Service Provider Status Reporting
Summary
This proposal outlines the event-driven architecture for reporting Service Provider resource states (e.g., VM or Container status). By leveraging the messaging system and CloudEvents as the standard data format, we establish a scalable “fire-and-forget” mechanism. Service Providers will publish status updates to a message bus, which the DCM subscribes to, ensuring the observed state of the system is updated in near real-time without tight coupling or API bottlenecks.
Motivation
As the platform scales to support thousands of instances across multiple
providers, the current synchronous HTTP PUT model poses significant risks:
- Scalability: High-frequency status updates (e.g., during mass provisioning or region recovery) can flood the DCM API.
- Coupling: Providers require knowledge of specific DCM endpoints and must implement complex retry logic for downtime.

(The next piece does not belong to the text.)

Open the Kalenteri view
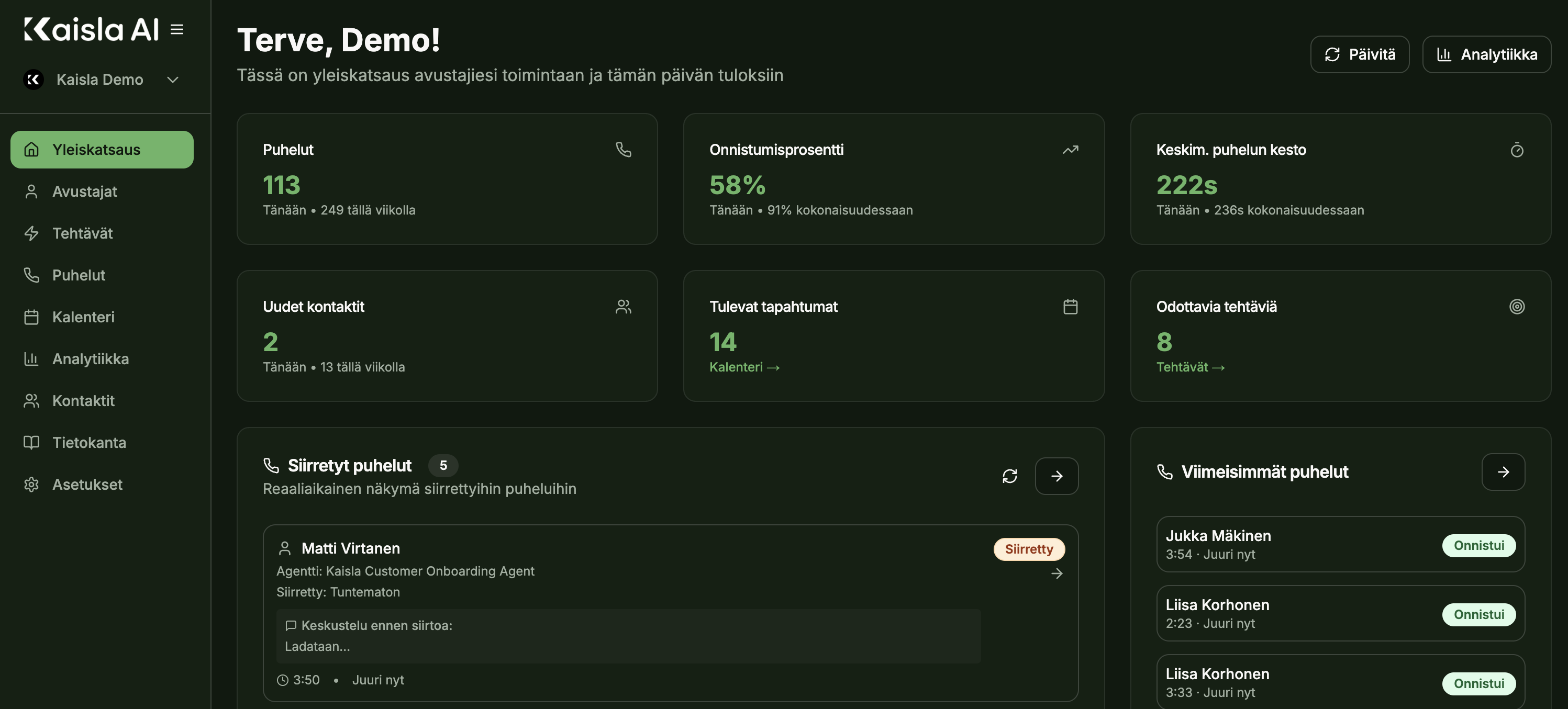This screenshot has height=709, width=1568. pos(83,317)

- Extensibility: Adding new consumers (e.g., Billing, Auditing) requires modifying the Provider to make additional API calls.
Moving to message system and CloudEvents resolves these issues by decoupling the Producer (Provider) from the Consumer (DCM) and standardizing the event envelope.
Goals
- Define a standardized, event-driven contract for Service Providers to report the “observed state” of resources.
- Decouple the Service Provider implementation from the DCM backend logic.
- Support high-throughput status reporting without degrading DCM API performance.
- Standardize event metadata using the CNCF CloudEvents specification.
Non-Goals
- Defining the internal monitoring logic of specific Service Providers.
- Defining “Provider Health” (heartbeats), which is covered in a separate proposal.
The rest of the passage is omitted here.